Stormont electoral district was based on Stormont County, Canada West (now part of the United Counties of Stormont, Dundas and Glengarry, Ontario). It was located in the eastern part of Canada West, on the Saint Lawrence River.

The Union Act, 1840 had merged the two provinces of Upper Canada and Lower Canada into the Province of Canada, with a single Parliament. The separate parliaments of Lower Canada and Upper Canada were abolished. The Union Act provided that the pre-existing electoral boundaries of Upper Canada would continue to be used in the new Parliament, unless altered by the Union Act itself.

Stormont County had been an electoral district in the Legislative Assembly of Upper Canada, and its boundaries were not altered by the Union Act. Those boundaries had originally been set by a proclamation of the first Lieutenant Governor of Upper Canada, John Graves Simcoe, in 1792:

That the second of the said counties be hereafter called by the name of the county of Stormont; which county is to be bounded on the east by the westernmost line of the county of Glengary, on the south by the river St. Lawrence, to the westernmost boundary of the late township of Osnaburg, and on the west by the easternmost boundary line of the late township of Williamsburgh, running north twenty-four degrees west until it intersects the Ottawa or Grand river, then descending the said river until it meets the northwesternmost boundary of the county of Glengary. The said county of Stormont is to comprehend all the islands in the said river St. Lawrence nearest to the said county, in the whole or greater part fronting the same.

The boundaries had been further defined by a statute of Upper Canada in 1798:

That the townships of Cornwall, Osnaburg, Finch and Roxburg, together with such of the Islands in the river Saint Lawrence as are wholly or in greater part opposite thereto, shall constitute and form the County of Stormont.

The effect of these boundaries was to reduce the size of Stormont County, with several townships removed to form the new Russell County, Ontario.

Since Stormont County was not changed by the Union Act, those boundaries continued to be used for the new electoral district. Stormont electoral district was represented by one member in the Legislative Assembly.

== Members of the Legislative Assembly ==

Stormont was represented by one member in the Legislative Assembly. The following were the members for Stormont.

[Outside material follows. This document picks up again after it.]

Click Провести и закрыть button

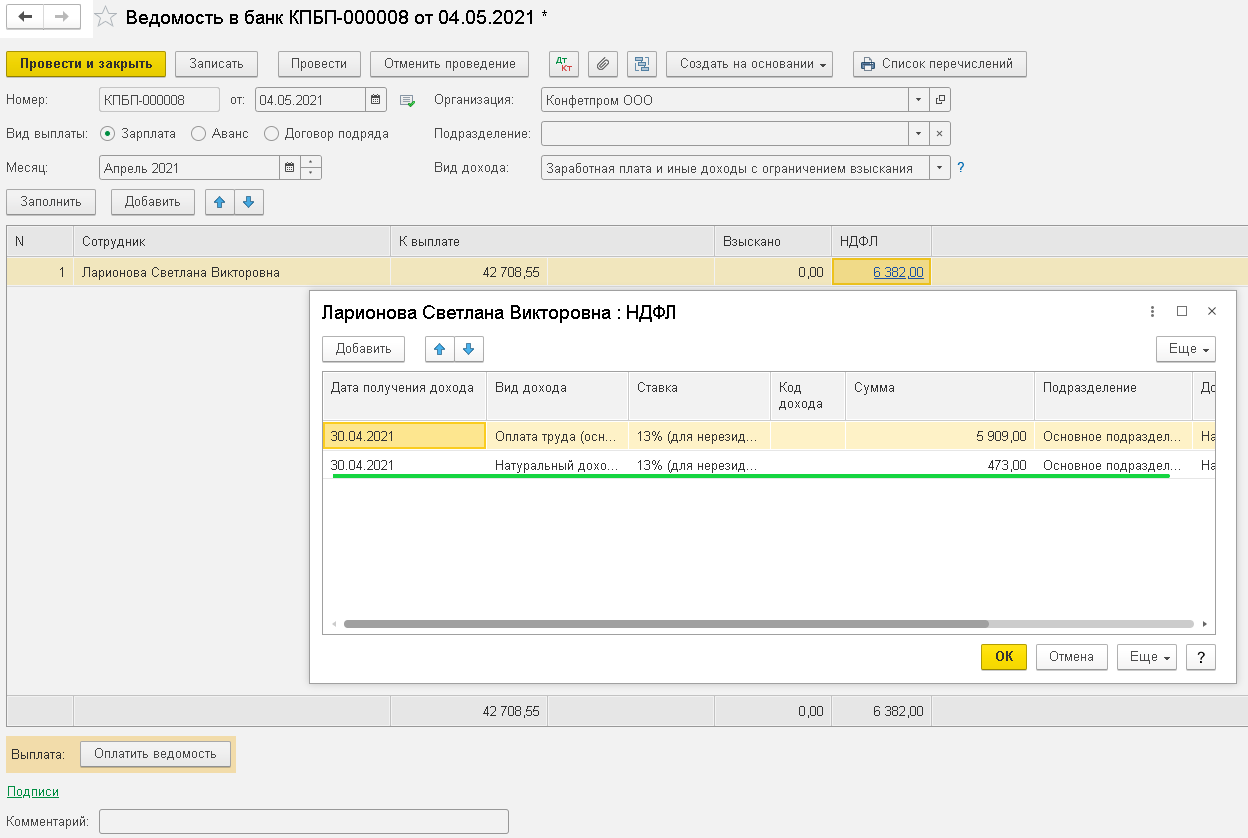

| Parliament | Years | Members |  | Party |
|---|---|---|---|---|
| 1st Parliament 1841–1844 | 1841–1844 | Alexander McLean |  | Moderate Tory |

== Abolition ==

Stormont electoral district was abolished on July 1, 1867, when the British North America Act, 1867 came into force, creating Canada and splitting the Province of Canada into Quebec and Ontario. It was succeeded by two electoral districts named Stormont, one in the House of Commons of Canada and one in the Legislative Assembly of Ontario.